In the lead-up to major Apple product launches, there are almost inevitably reports of production problems that result in the company having lower stocks on hand than it initially hoped for, sometimes leading to extended shortages as the company’s supply chain works to catch up to demand. The iPhone 5 was no different, with yield issues on the new in-cell displays used in the device reportedly being the bottleneck that has limited availability.
With The Wall Street Journal now reporting that mass production of the “iPad mini” has begun, reports are once again suggesting that Apple’s launch supplies may be on the low side due to issues with several components.
One such report comes from Topeka Capital Markets analyst Brian White, who is currently in Taiwan meeting with a number of contacts in the component supply chains for Apple and other companies. White’s contacts believe that yield issues with several iPad mini components have been “frustrating”, with supplies of the device likely to be constrained for the first month of availability heading into the holiday shopping season.
Similar to the iPhone 5, we sensed that suppliers have found the specs around Apple’s (AAPL-$671.45: Buy) 7.85-inch “iPad Mini” to be a challenge and yields have been frustrating. In our view, this is the reason the “iPad Mini” is 4-6 weeks behind our original launch expectation that we discussed in June. Despite continued yield challenges, the supply chain feels the much anticipated iPad Mini is on track to reach acceptable volume levels for a launch over the next month. That said, we believe that supply constraints will initially hold back the full sales potential during the first month or so of the launch.
White believes that Apple may sell 5-7 million iPad minis through the end of the quarter, somewhat below more optimistic estimates from other analysts that have put the number closer to 10 million. As with the iPhone 5, product availability for the iPad mini may actually be the limiting factor for early sales, making it difficult to assess true consumer demand.

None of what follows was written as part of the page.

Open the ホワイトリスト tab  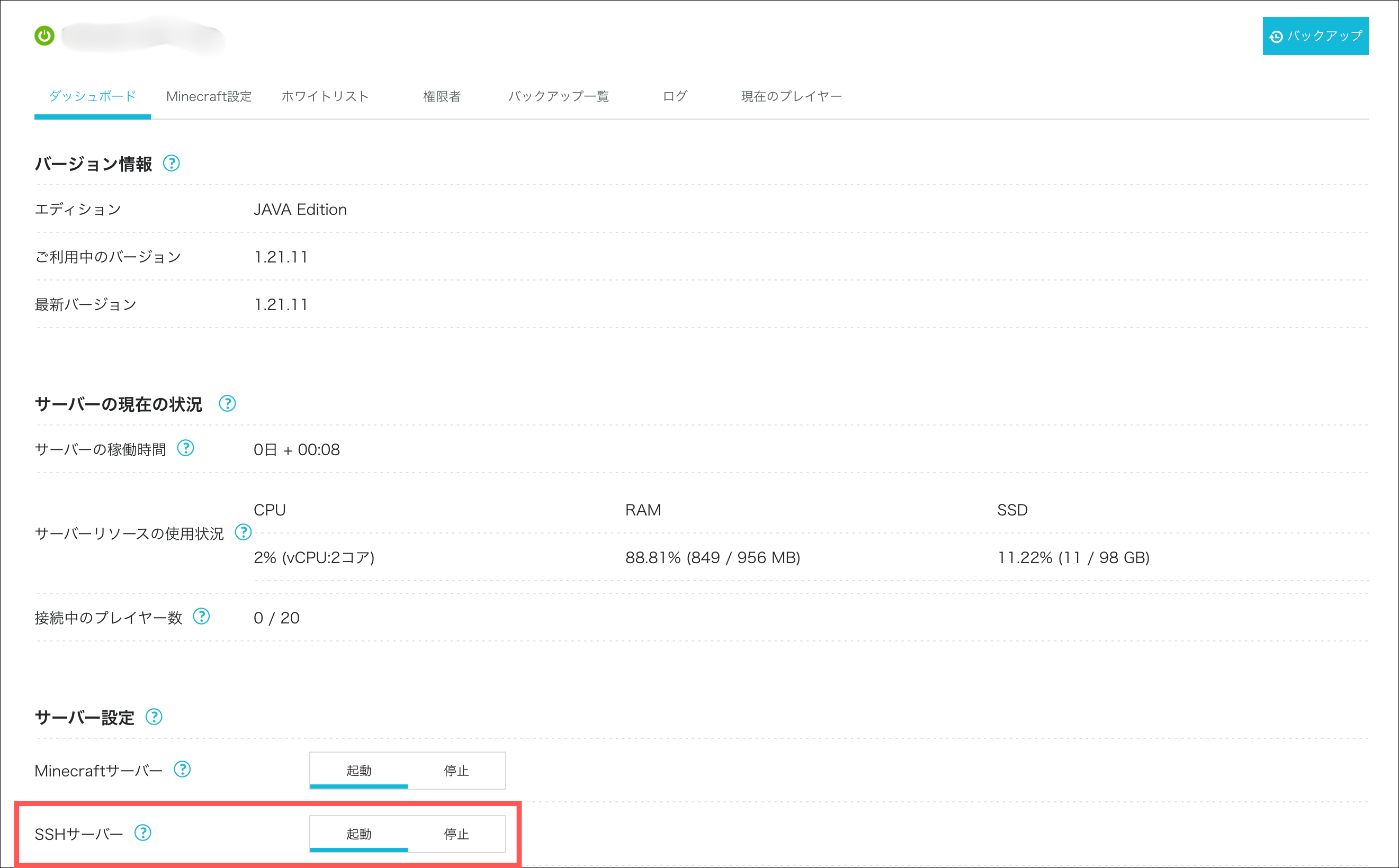325,96

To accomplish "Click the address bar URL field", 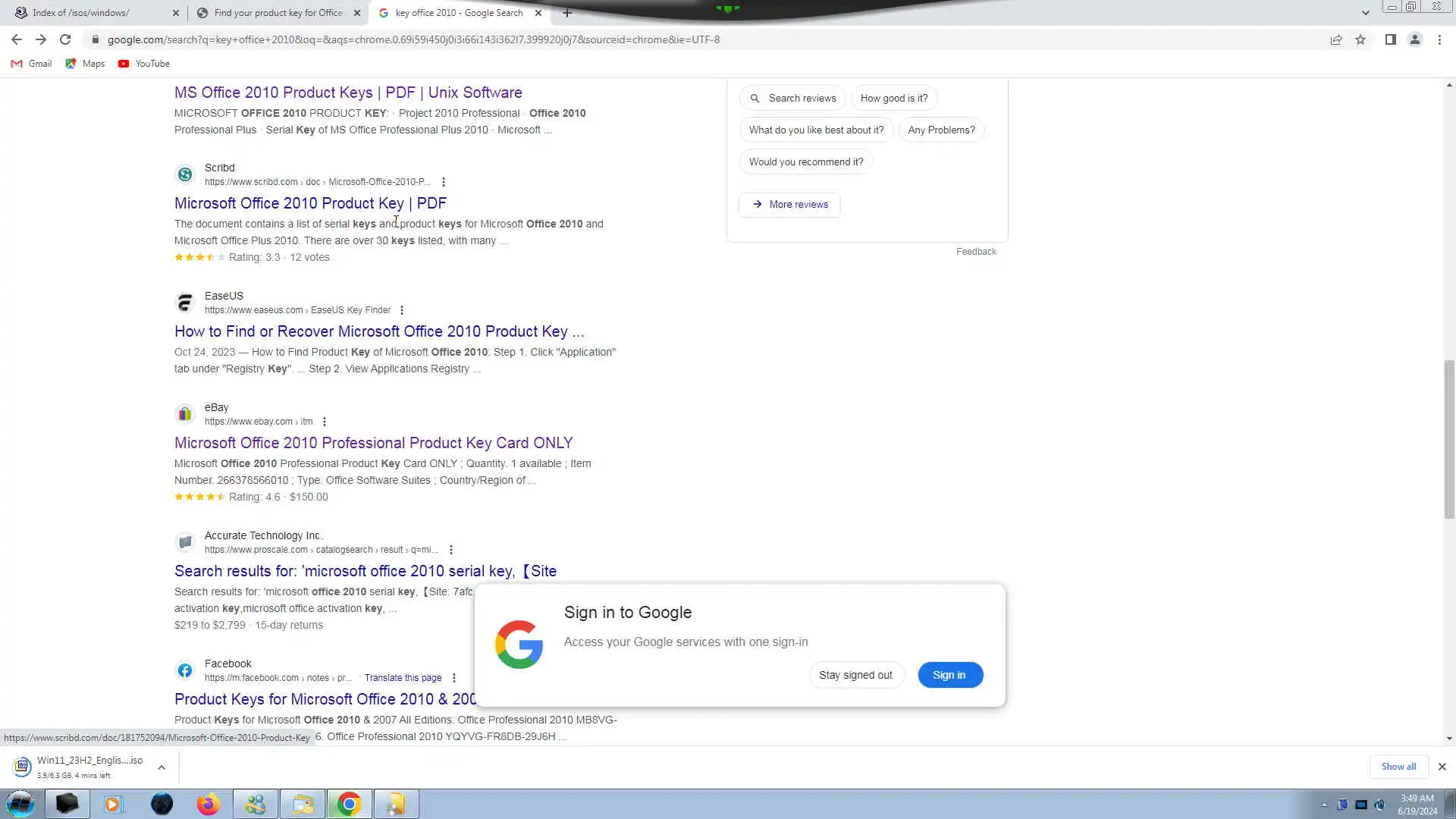I will (x=413, y=39).
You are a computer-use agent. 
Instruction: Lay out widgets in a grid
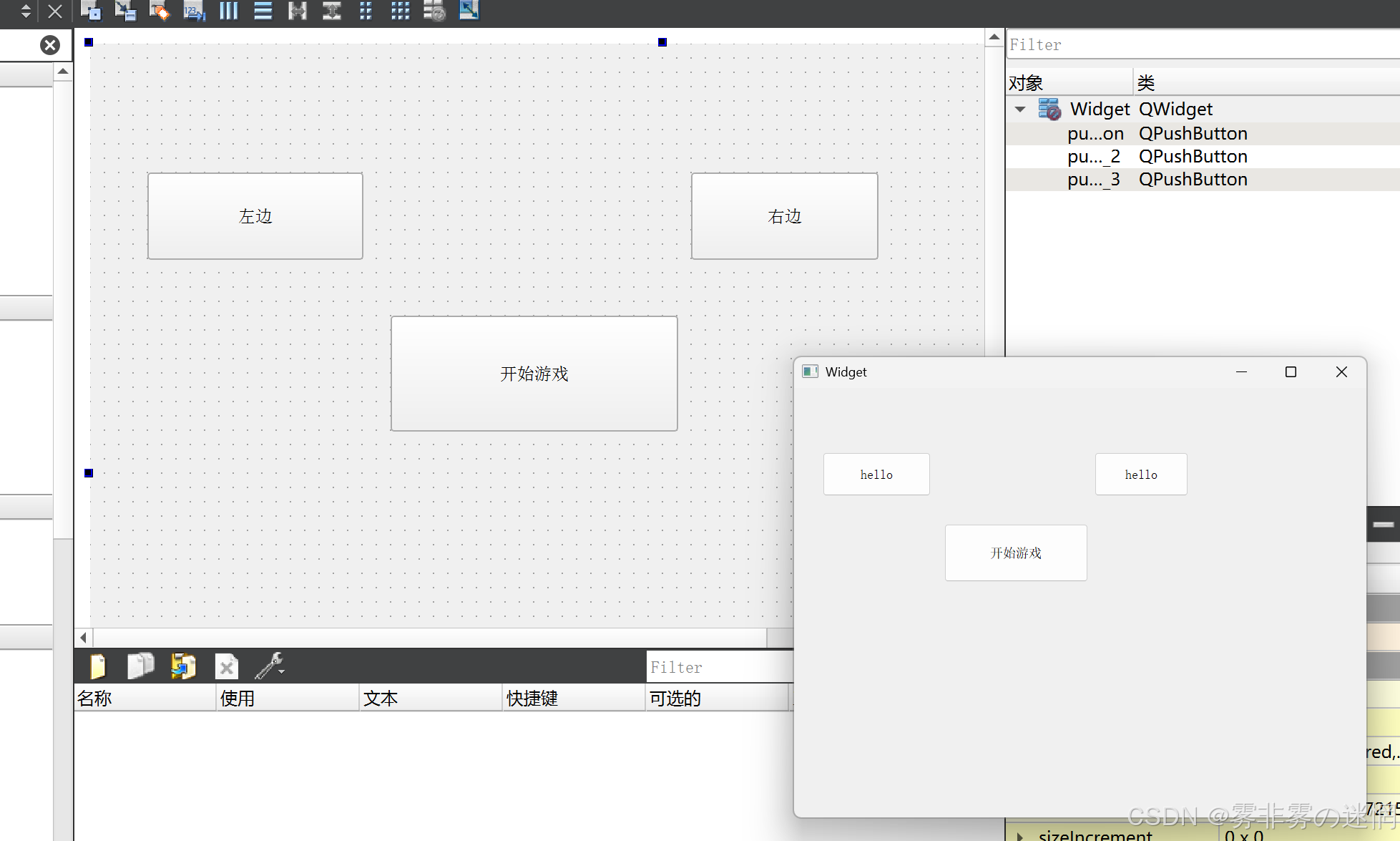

Claimed black iPad mini rear shell
A pair of reports from Digitimes tell a similar story, with one article claiming that AU Optronics’ production of the iPad mini display panels has been below expectations with just 400,000 panels shipped in the third quarter compared to a goal of two million for the manufacturer.
Apple is expected to ship 9-10 million units of the new tablet in the fourth quarter, but it remains to be seen whether AUO and LG Display – the other panel supplier for iPad Mini – can meet the target, the sources said.
A goal of five million panels for iPad Mini was set for the third quarter but later had to drop to one million due to low yield rates, with LG Display and AUO comprising 60% and AUO 40%, the sources said.
The second report from Digitimes indicates that chassis makers are also struggling with yield issues.
Along with the latest market rumors indicating that Apple is likely to unveil the much speculated iPad mini on October 17, sources in Apple’s supply chain in Taiwan are also indicating that shipments of the iPad mini tablets are not smooth at the moment due to low yield rates at chassis makers.
Case makers Foxconn Electronics, Catcher Technology and Ri-Teng Computer Accessory are responsible for production of the iPad mini chassis, the sources indicated. Ri-Teng is an associate company of Pegatron.
The report claims that the iPad mini will be available in two body colors, native aluminum and black-anodized aluminum as seen with the iPhone 5, with the black version experiencing greater production issues due to the scratching vulnerability of the anodized chassis.